Dia da Consciência Negra é comemorado em 20 de novembro em todo o país. 

A data homenageia o Zumbi, um escravo que foi líder do Quilombo dos Palmares. Zumbi morreu em 20 de novembro de 1695.

O objetivo do Dia da Consciência Negra é fazer uma reflexão sobre a importância do povo e da cultura africana, assim como o impacto que tiveram no desenvolvimento da identidade da cultura brasileira.

A sociologia, a política, a religião e a gastronomia entre várias outras áreas foram profundamente influenciadas pela cultura negra. Este é um dia de comemorar e mostrar profundo apreço pela cultura afro-brasileira.

Origem do Dia Nacional da Consciência Negra

O Dia da Consciência Negra foi estabelecido pelo projeto Lei nº 10.639, no dia 9 de janeiro de 2003. No entanto, apenas em 2011 a presidente Dilma Roussef sancionou a Lei 12.519/2011 que cria a data, sem obrigatoriedade de feriado.

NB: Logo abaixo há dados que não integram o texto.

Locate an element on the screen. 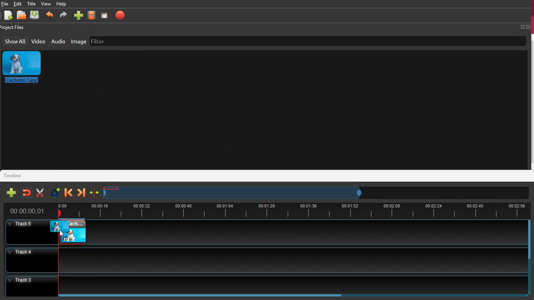  join is located at coordinates (95, 193).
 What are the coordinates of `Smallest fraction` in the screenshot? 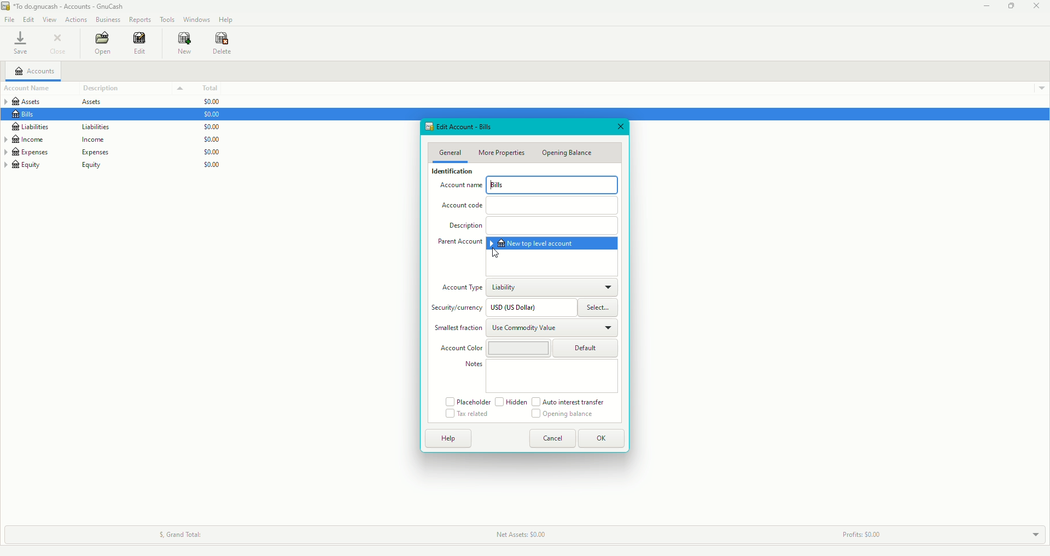 It's located at (458, 329).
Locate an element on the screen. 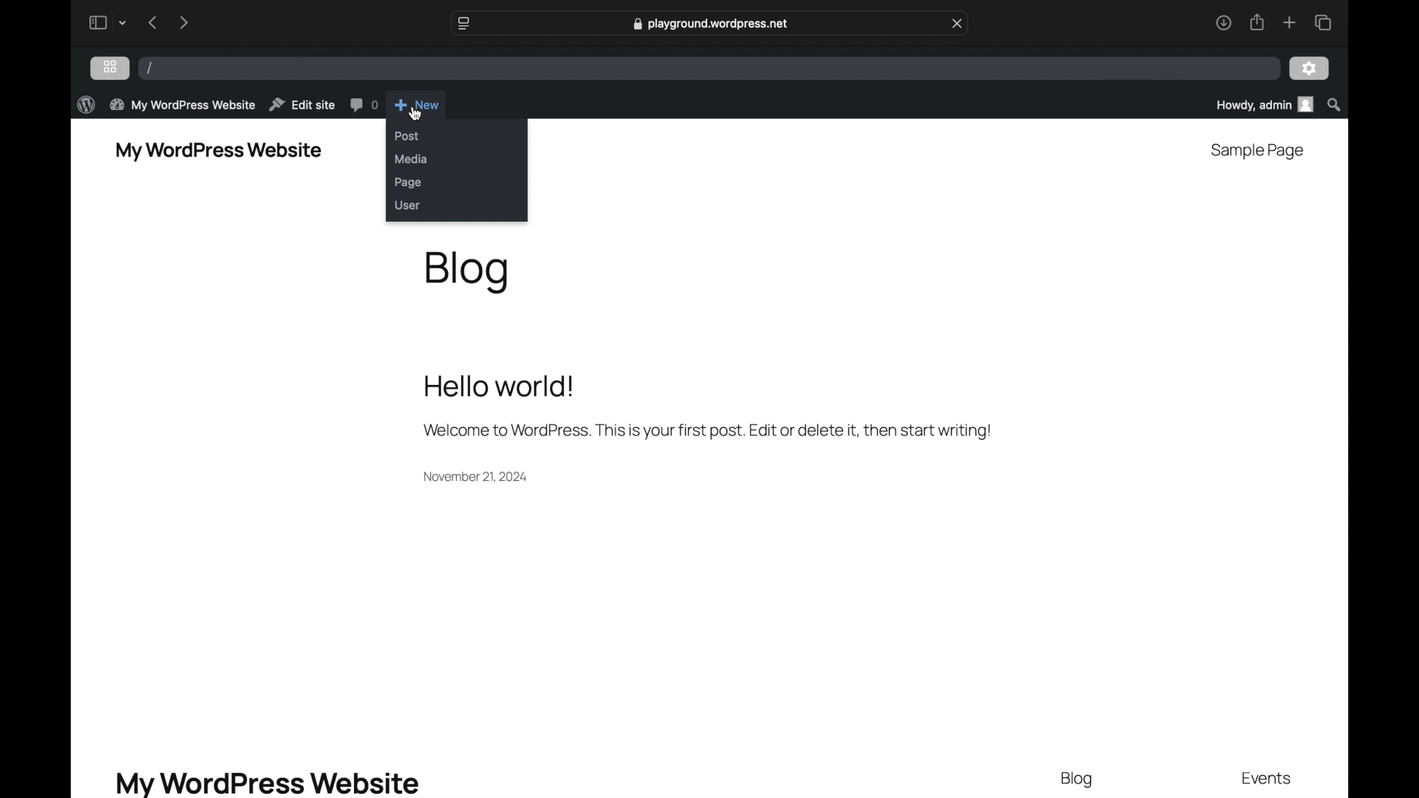 This screenshot has height=798, width=1419. user is located at coordinates (408, 205).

No entanto, atualmente, o Dia Nacional da Consciência Negra é considerado feriado em mais de mil municípios.

História de Zumbi

No período do Brasil colonial, Zumbi simbolizou a luta do negro contra a escravidão que sofriam os brasileiros de etnia negra. Zumbi morreu enquanto defendia a sua comunidade e lutava pelos direitos do seu povo.

Os quilombos, liderados por Zumbi, formavam a resistência ao sistema escravocrata que vigorava, e eram os principais responsáveis pela preservação da cultura africana no Brasil.


Zumbi lutou até a morte contra a escravidão, que só viria acabar em 1888, com a abolição oficial da escravatura no Brasil, cerca de 193 anos após sua morte.